JPS59199850A - Electromagnetic needle selector of electronic patterning circular knitting machine - Google Patents

Abstract

(57) [Summary] This bulletin contains application data before electronic filing, so abstract data is not recorded.

Description

Detailed Description of the Invention (a) Industrial Application Field The present invention relates to an electromagnetic needle selection device in an electronic patterned circular knitting machine, an electronic patterned sock knitting machine, etc., and particularly relates to a needle selection element of a knitting machine. The shack is a multi-stage type, and is applicable not only to the scooping type but also to the press type.The purpose is to speed up and stabilize the needle selection action, and simplify the structure to facilitate parts processing. , provides an improved electromagnetic needle selection device for an electronic pattern circular knitting machine, which is easy to assemble, can be manufactured at a very low cost, and can be used as a unit in conventional mechanical machines. It is something to do.

(B) Prior art Various electromagnetic needle selection devices have been developed for electronic patterned circular knitting machines, electronic patterned sock knitting machines, etc., but the needle selection element, the jack, is a single-stage type. There is a multi-stage type, and there are two types of needle selection methods: a press type and a scoop-up method.The Shack single-stage is only a press type, and each needle is selected using an electromagnetic device, so there is a limit to the needle selection speed. Reeds, the passage time of one needle is 1
．． The maximum speed is 2 ms, and higher speeds have not been achieved. On the other hand, the multi-stage type includes a press type and a scooping type, but both are expensive due to the difficulty of parts processing and assembly due to the complexity of the structure, and the difficulty of adjustment that requires maintaining a high degree of accuracy. An even bigger drawback is that there is a problem with the needle selection speed, and the reason for this is that although the operating time of the needle selection lever is required to be shortened,
The problem lies in the fact that we have almost reached a point where we are satisfied with this.

In other words, the butt of the shack is multi-stage, and in both the press method and the scooping method, the time during which the needle selection needle acts on the butt of the shack is determined, and the method for increasing the speed of needle selection is to use the shack's nozzle. Either increase the number of steps or increase the operating speed of the needle selection lever.
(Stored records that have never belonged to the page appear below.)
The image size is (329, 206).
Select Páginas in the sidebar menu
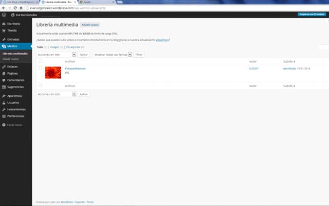(x=13, y=73)
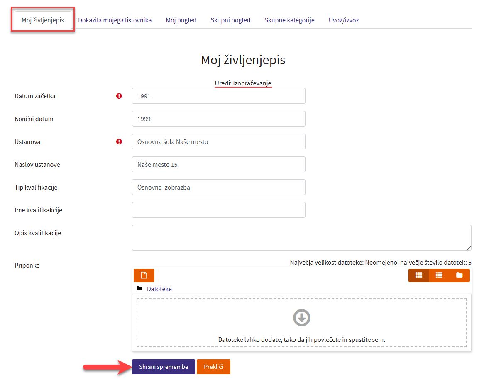Click the download arrow in drop zone
This screenshot has width=484, height=380.
[301, 318]
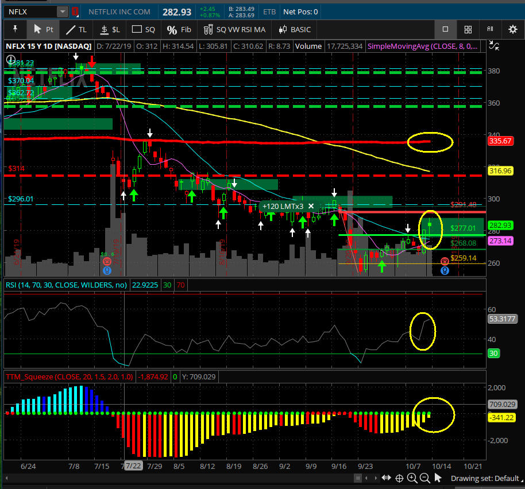Toggle the crosshair target icon
Screen dimensions: 525x489
[399, 478]
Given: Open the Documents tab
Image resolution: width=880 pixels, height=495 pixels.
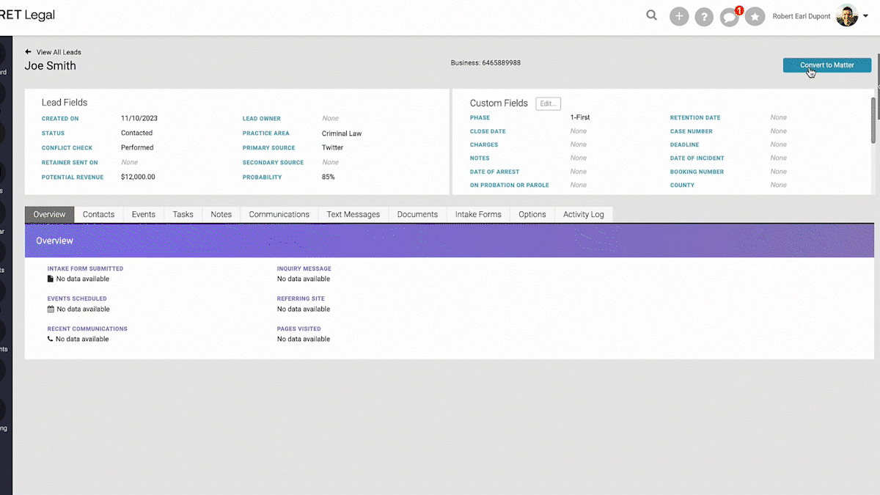Looking at the screenshot, I should [x=417, y=214].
In this case, increasing the number of butt stages of the jack not only has the disadvantage of increasing the length of the jack, but also increases the length of the knitting machine cylinder, table support, etc., and also increases the number of needle selection stages. This has the disadvantage that the number of stages of electromagnetic equipment increases, which increases the cost accordingly.

(C) Purpose of the Invention The present invention solves the drawbacks of the prior art in electronic patterned circular knitting machines and electronic patterned sock knitting machines. The operation time of the needle selection lever is extremely shortened to increase the needle selection speed, and by stabilizing all needles during operation, facing direction, and simplifying the structure, parts processing and assembly are facilitated, resulting in extremely high performance. To provide an improved electromagnetic needle selection device for an electronic patterned circular knitting machine and an electronic patterned sock knitting machine that can be manufactured at low cost.
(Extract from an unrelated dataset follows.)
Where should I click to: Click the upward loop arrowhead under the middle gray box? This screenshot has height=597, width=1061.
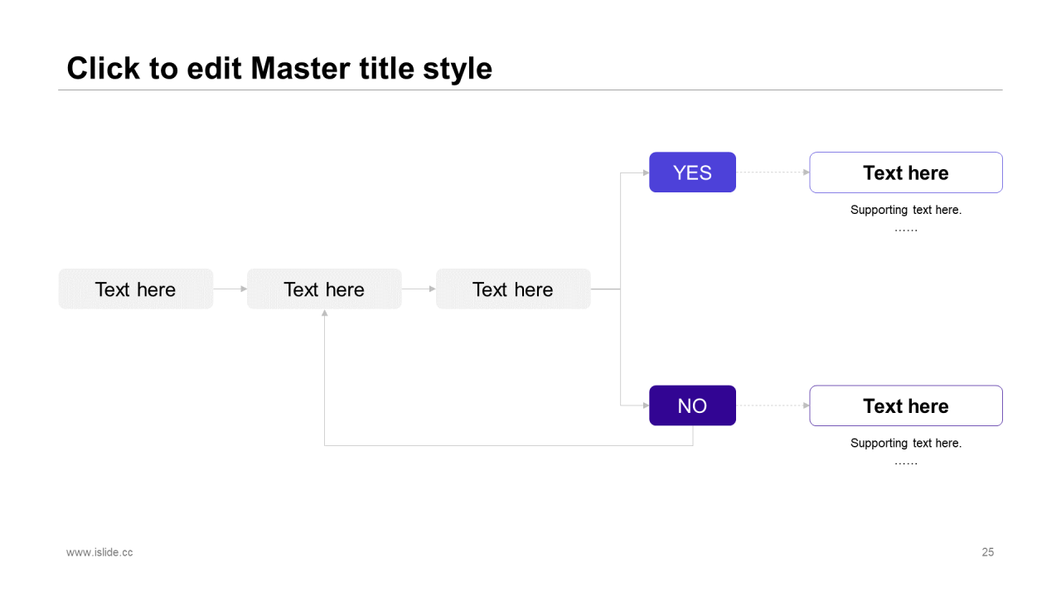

B) Structure of the Invention Examples of the present invention will now be described in detail with reference to the drawings. As mentioned above, this electromagnetic needle selection device is used in electronic patterned circular knitting machines and electronic patterned circular sock knitting machines. It has a configuration that is also suitable for knitting machines.

In FIG. 1, the knitting machine cylinder 1 rotates about its axis (not shown) in the direction of the arrow. A groove 2 for needles and jacks, which are knitting elements, is provided on the outer periphery of cylinder 1, and needles and jacks (only shack 3 in the figure) slide in the vertical direction of cylinder 1 within these grooves 2. It is arranged so that it can move freely. Jack 3 is a multi-stage type, so the bat 3-
1 are arranged protruding from the outer periphery of the cylinder 1 at certain intervals.

As shown in FIGS. 1 and 2, the electromagnetic needle selection device according to the present invention is comprised of a pick-up stand 4 for a needle selection lever 8 and a pick-up body 18 for an electromagnet. The mounting base 4 of the needle selection lever is L-shaped, and the horizontal portion 4-1 is fixed to the table 5 of the knitting machine with screws 6. The vertical part 4-2 of the mounting base 4 of the needle selection lever 8 is provided with a plurality of rows of horizontal grooves 4-3 at equal intervals, and vertical grooves 4-4 are provided in the center of the vertical part 4-2 and One location will be provided. A small-diameter hard pin 7 is inserted into this vertical groove 4-4 and fixed with a presser metal 10 and a screw 9.

The needle selection lever 8 has a flat shape, and has an inclined portion 8-1 at the tip that allows the butt 3-1 of the jack 3 to act.
The medium heat part has the small diameter pin hole 8-2, and the base end has a rear end base part 8-3 for holding three permanent magnets.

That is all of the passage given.